This MUST be adressed YESTERDAY!


2) by the same token, those tabs can be so small when you have lotsa them, that it's quite easy to hit the "x" instead of anywhere else, and close it. Wouldn't it be great to be able to undo that, and have the tab back?


3) internet it's everywhere. Yeah. Well, almost.
i'm studying in germany right now, and dont have (decently priced) internet access during the weekends, so on friday i have to browse for what i'll be reading then. I can end up having some 100 tabs in 5 or 6 windows.
A simple mistake can so easly close Safari, to my despair (picture me crying "NO, NO, NO", when the beachball spins for 2 minutes as it closes all tabs), or, even as i have 1GB RAM in my powerbook, i can't do much the whole weekned as i keep those 100 tabs open, without getting pageins-outs like crazy (all memory is taken by safari), and the powerbook gets slow as molasses...

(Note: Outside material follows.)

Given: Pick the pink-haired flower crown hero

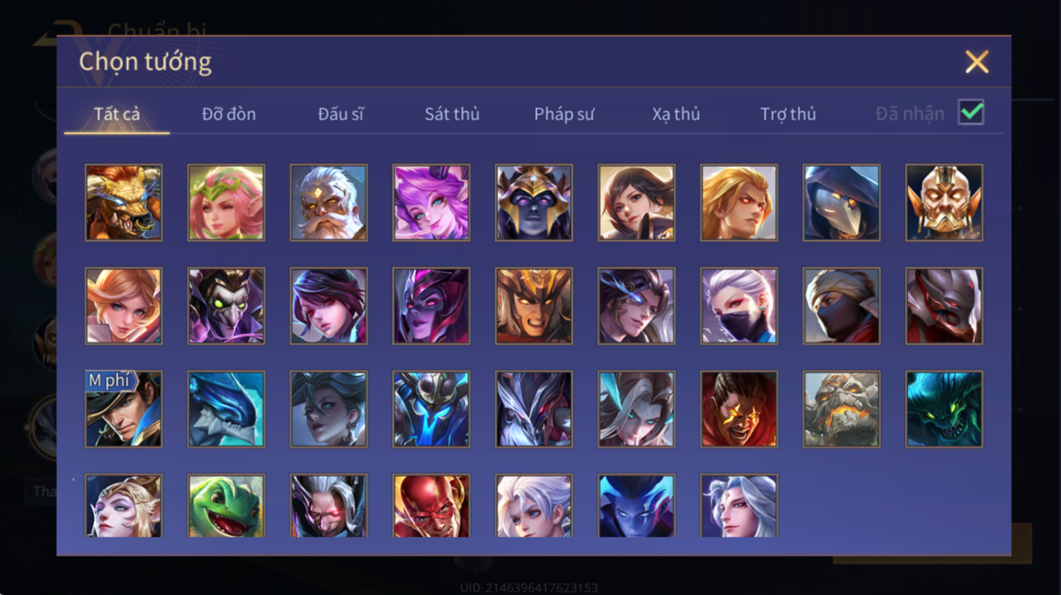Looking at the screenshot, I should pos(226,203).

Dear Steve, wouldnt it be great to be able to save EVERYTHING we have opened in safari, even when we're NOT online. Isnt all that already stored somewhere in cache/memory? why can't we save it as a whole, EVERY SINGLE TAB just as they're already loaded, for SAFE later off-line surfing?


thx dear Steve in advance. We all love you, greetings from Freiburg.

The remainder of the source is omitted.